Não faltaram as boas lembranças de Flora, companheira, parceira de longa data, sempre pronta aos incentivos; dos filhos, netos e da profunda dor pela ausência de seu filho Pedro Gil. Disse que não cantaria, mas cantou e encantou como bem sabe fazer. Um dos momentos lúdicos e saborosos da cerimônia. Lembrou que aos dezessete anos escrevia seus primeiros versos o impulsionando a seguir o caminho de letrista. A Casa de Machado de Assis, como fez questão de ressaltar, ABL, lugar da palavra e da memória fortalece a imagem intelectual do país, é um lugar democrático, onde Gil reafirmou que pretende colaborar com o debate em prol da cultura brasileira. Quando foi Ministro da Cultura direcionou seu olhar a questões por muito tempo despercebidas, uniu a cultura brasileira de diferentes pontos valorizando cada particularidade; e este mesmo olhar, chega a Casa das ideias e fortalecerá de forma indelével a nossa cultura. Relembrou os antepassados da Cadeira número 20, que passa a ocupar; personalidades ilustres, homens de primeira ordem e a origem negra do fundador Machado de Assis, assim com ele. Um fato histórico na Academia. O exílio a que foi submetido nos idos de 1969 ao lado do grande amigo Caetano Veloso, também não foi esquecido. Tempos cruéis, difíceis, mas vencidos. Uma sombra obscura, um passado que jamais poderá ressurgir. Indagou: ‘o que fazem os políticos? Até quando o Brasil será o país do futuro? Não sei bem. Procurei colaborar para que o Brasil fosse respeitado mundo afora’. E esse é o mesmo respeito que desejamos, nos esforçamos, trabalhos e acreditamos.
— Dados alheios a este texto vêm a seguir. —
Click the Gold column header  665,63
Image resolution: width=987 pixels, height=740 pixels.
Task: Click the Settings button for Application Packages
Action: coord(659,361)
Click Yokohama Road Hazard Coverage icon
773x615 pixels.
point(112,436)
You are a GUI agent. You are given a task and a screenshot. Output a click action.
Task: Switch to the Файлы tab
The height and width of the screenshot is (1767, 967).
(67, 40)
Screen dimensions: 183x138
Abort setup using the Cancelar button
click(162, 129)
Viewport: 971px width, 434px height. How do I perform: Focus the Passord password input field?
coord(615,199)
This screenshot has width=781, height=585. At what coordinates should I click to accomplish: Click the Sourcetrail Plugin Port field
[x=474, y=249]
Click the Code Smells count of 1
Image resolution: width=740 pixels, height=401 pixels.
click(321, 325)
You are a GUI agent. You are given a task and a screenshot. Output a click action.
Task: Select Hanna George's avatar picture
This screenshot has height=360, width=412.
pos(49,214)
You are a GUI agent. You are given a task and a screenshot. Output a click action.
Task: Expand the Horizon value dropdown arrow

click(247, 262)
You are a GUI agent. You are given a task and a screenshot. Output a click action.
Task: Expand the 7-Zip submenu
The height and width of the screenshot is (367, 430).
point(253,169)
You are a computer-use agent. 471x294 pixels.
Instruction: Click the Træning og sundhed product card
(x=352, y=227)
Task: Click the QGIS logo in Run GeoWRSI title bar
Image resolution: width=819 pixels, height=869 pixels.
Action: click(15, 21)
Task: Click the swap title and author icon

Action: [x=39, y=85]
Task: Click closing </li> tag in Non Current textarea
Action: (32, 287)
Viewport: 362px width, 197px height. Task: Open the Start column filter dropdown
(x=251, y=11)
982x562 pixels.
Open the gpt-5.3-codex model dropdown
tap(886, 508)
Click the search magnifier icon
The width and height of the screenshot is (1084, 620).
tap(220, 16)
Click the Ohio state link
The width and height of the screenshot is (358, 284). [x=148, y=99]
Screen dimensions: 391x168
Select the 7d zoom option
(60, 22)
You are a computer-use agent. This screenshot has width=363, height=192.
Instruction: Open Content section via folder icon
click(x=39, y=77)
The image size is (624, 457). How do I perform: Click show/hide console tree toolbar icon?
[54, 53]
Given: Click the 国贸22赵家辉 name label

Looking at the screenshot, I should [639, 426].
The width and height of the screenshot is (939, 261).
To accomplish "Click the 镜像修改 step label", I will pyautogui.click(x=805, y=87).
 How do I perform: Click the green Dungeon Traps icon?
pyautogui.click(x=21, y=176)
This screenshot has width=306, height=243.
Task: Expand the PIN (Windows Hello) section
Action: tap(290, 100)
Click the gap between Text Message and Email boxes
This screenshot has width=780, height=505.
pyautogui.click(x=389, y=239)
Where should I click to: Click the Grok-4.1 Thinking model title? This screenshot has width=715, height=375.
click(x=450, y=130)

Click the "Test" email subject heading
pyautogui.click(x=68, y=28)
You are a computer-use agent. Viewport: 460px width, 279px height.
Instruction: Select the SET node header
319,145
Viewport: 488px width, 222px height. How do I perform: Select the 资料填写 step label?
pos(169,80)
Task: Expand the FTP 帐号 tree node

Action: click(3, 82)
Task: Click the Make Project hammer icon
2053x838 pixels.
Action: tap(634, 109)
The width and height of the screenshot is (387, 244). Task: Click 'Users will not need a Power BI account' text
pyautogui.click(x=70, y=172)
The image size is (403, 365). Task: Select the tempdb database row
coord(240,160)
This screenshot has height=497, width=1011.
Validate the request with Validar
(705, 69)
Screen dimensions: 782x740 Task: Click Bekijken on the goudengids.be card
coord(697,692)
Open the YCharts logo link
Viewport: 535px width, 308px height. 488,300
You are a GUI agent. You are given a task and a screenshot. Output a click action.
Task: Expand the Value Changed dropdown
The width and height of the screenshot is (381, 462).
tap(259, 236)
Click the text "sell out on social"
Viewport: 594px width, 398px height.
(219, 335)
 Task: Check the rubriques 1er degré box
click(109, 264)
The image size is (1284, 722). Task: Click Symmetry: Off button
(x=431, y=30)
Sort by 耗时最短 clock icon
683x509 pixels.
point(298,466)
A Tropicália movimento artístico tão importante para a música brasileira, foi citada com muito carinho e como um norte que continua a influenciar a nossa MPB. Com tristeza se referiu a hostilização que os artistas vêm sofrendo, como poucas vezes se teve notícia na história republicana brasileira. Emocionado e feliz, disse: “aposto na esperança até chegarmos a toda luz, a luz do luar. Aposto na vida e na alegria”.
Gil nos abraçou com “aquele abraço”, que ele sabe calorosamente dar e nos trouxe à lembrança que ‘amor da gente é como um grão uma semente de ilusão, tem que morrer pra germinar plantar n’algum lugar ressuscitar no chão nossa semeadura”. Semeadura que felizmente em boa hora começa a germinar em nosso chão. Colheremos os frutos dessa semente que ressurgirá em campos floridos, férteis e vigorosos. Noite memorável, histórica, um marco para a cultura nacional e para o Brasil que desejamos reencontrar. Uma nova luz desponta. Vamos sim Gil, apostar na vida e na alegria!